--- Task goal ---
Count the lines of the rows below that contain the string "Expand". Reply with the number alone.
--- Start Excerpted data ---
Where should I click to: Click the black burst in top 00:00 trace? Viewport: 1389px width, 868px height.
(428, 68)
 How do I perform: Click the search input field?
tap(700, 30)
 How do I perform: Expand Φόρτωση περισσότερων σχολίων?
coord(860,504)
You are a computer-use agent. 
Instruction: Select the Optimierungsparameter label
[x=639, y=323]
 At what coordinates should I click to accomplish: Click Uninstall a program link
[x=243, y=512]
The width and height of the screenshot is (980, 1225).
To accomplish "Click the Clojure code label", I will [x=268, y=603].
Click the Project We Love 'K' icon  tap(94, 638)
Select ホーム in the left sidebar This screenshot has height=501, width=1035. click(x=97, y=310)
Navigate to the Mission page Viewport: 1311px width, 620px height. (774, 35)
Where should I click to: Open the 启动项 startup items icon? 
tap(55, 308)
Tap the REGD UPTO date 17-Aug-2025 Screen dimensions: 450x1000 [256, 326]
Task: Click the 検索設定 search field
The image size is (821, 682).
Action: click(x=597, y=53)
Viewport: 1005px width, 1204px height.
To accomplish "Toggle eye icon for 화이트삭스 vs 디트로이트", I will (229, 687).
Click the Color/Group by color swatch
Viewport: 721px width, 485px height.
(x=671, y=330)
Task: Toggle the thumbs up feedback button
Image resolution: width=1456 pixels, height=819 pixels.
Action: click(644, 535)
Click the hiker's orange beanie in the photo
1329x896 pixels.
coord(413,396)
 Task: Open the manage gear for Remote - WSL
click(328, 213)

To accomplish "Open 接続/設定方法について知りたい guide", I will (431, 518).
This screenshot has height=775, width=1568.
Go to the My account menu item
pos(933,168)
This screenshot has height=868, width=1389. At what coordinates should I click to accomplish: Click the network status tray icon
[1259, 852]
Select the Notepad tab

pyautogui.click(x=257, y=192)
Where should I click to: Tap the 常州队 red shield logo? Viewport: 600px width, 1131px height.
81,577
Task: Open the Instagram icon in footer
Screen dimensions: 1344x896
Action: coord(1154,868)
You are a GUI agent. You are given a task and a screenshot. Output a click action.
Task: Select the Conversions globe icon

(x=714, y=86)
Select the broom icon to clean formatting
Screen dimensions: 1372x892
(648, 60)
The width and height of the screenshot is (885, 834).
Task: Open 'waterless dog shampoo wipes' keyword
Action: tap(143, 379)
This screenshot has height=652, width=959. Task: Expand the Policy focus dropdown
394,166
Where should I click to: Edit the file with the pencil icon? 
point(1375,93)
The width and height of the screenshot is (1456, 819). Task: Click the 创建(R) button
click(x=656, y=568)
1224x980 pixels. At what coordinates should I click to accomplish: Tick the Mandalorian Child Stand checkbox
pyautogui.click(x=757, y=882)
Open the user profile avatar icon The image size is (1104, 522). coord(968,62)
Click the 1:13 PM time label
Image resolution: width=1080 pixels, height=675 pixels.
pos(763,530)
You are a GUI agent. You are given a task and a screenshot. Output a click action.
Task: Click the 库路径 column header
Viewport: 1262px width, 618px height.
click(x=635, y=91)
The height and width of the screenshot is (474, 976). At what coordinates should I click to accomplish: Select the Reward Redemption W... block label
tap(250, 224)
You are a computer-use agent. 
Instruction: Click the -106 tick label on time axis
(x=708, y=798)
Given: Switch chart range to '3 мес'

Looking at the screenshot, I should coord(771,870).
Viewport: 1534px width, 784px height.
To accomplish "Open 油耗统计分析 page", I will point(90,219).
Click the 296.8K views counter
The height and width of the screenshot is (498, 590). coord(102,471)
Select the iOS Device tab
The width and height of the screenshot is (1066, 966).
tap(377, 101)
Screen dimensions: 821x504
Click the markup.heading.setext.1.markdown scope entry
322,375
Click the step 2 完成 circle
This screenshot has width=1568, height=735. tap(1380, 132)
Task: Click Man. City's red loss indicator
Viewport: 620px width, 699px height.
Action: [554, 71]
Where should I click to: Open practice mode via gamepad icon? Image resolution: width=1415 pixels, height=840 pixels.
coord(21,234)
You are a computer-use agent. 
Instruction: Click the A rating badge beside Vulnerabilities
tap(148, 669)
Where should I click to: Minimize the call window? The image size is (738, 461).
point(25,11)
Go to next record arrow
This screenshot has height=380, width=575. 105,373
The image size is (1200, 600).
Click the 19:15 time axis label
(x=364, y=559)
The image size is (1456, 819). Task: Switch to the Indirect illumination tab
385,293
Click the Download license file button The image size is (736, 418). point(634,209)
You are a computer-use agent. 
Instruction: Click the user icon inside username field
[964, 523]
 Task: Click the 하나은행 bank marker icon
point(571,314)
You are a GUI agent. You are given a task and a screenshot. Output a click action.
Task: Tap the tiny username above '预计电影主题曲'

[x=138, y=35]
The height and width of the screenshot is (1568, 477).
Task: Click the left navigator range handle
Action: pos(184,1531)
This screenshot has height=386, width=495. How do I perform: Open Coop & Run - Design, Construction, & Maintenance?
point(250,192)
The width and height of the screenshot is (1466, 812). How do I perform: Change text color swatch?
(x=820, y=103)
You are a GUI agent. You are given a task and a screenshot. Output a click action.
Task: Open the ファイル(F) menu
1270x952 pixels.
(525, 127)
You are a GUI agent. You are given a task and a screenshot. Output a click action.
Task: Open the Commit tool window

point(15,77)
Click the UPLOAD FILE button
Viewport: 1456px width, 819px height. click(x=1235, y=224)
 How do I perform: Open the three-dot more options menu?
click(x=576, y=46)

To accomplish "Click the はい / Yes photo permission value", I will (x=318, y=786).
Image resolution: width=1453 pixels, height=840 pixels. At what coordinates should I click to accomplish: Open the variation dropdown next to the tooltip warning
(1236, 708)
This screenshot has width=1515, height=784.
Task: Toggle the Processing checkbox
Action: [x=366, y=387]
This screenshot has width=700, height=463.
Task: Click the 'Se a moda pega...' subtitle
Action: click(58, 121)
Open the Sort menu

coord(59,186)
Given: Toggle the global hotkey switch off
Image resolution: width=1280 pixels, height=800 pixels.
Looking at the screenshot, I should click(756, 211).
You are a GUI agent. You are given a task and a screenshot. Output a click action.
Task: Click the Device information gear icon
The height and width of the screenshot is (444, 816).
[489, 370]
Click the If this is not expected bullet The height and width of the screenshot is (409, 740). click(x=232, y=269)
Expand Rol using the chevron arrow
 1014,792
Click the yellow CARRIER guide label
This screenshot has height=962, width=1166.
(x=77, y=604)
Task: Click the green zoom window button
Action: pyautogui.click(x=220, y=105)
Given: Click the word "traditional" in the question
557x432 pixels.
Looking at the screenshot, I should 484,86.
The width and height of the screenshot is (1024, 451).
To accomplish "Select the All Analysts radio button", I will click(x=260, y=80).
--- End Excerpted data ---
--- Answer in full ---
3